WRITTEN REQUEST: Reproduce word for word the lines of the listing from the line holding "Image resolution: width=626" through the end of the listing, both ends included. Omit the pictures.

RECORD SET:
* BEGIN *

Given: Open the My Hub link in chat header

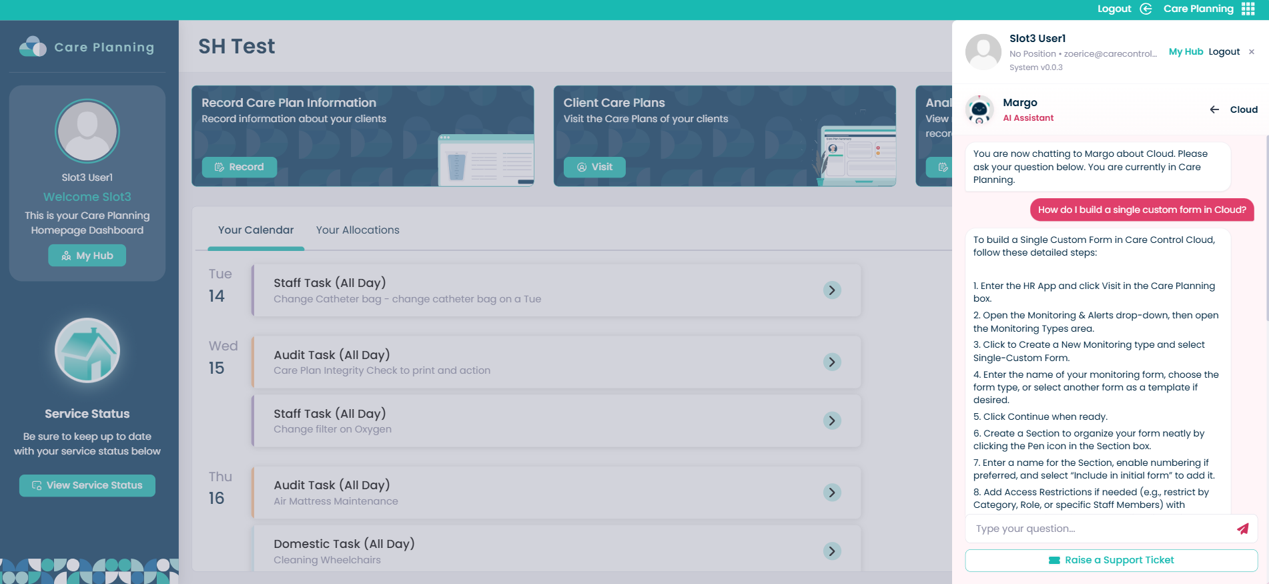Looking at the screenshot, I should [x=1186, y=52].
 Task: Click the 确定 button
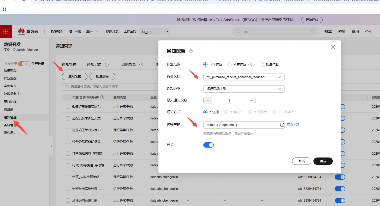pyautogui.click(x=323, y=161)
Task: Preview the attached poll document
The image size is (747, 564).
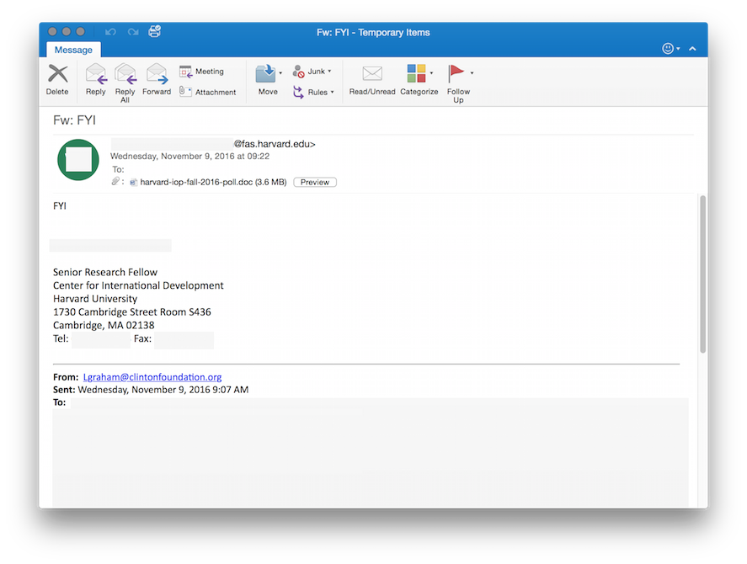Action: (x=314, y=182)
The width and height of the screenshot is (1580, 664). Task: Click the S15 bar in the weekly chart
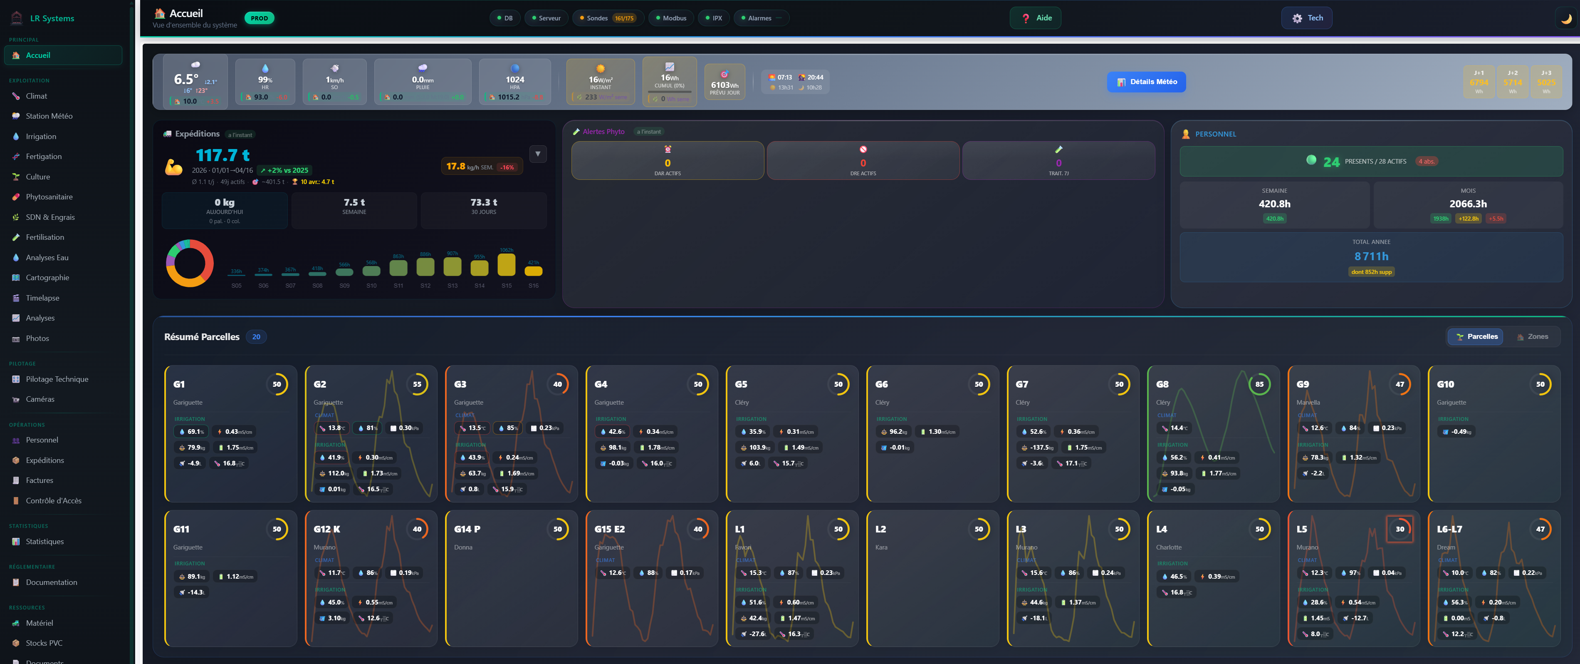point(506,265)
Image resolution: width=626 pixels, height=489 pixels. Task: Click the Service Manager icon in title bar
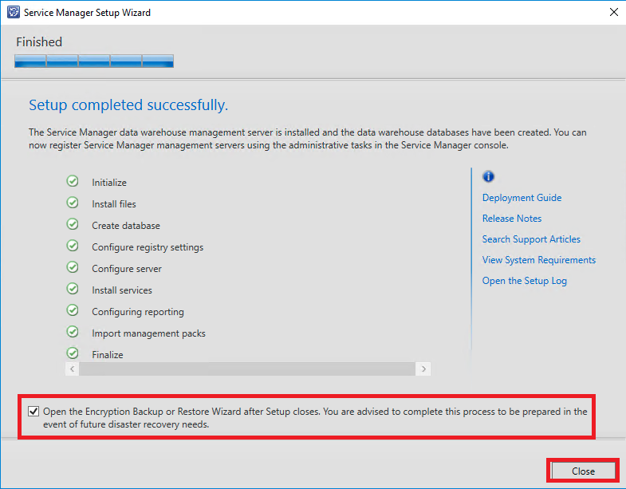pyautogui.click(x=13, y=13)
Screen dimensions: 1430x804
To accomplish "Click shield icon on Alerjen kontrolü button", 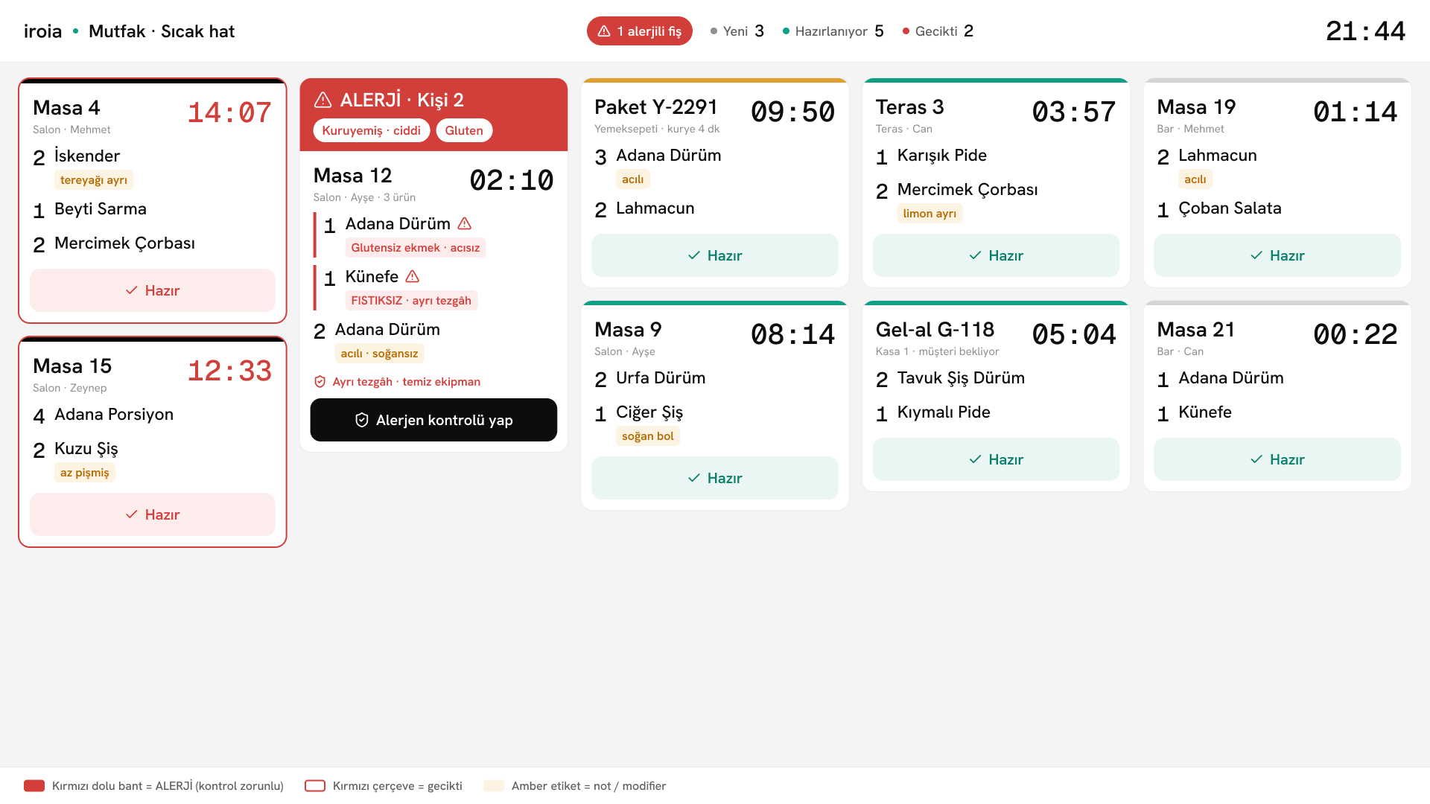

* END *

EXERCISE SOLUTION:
Image resolution: width=626 pixels, height=489 pixels. Task: Click the Service Manager icon in title bar
pyautogui.click(x=13, y=13)
Screen dimensions: 1430x804
To accomplish "Click shield icon on Alerjen kontrolü button", 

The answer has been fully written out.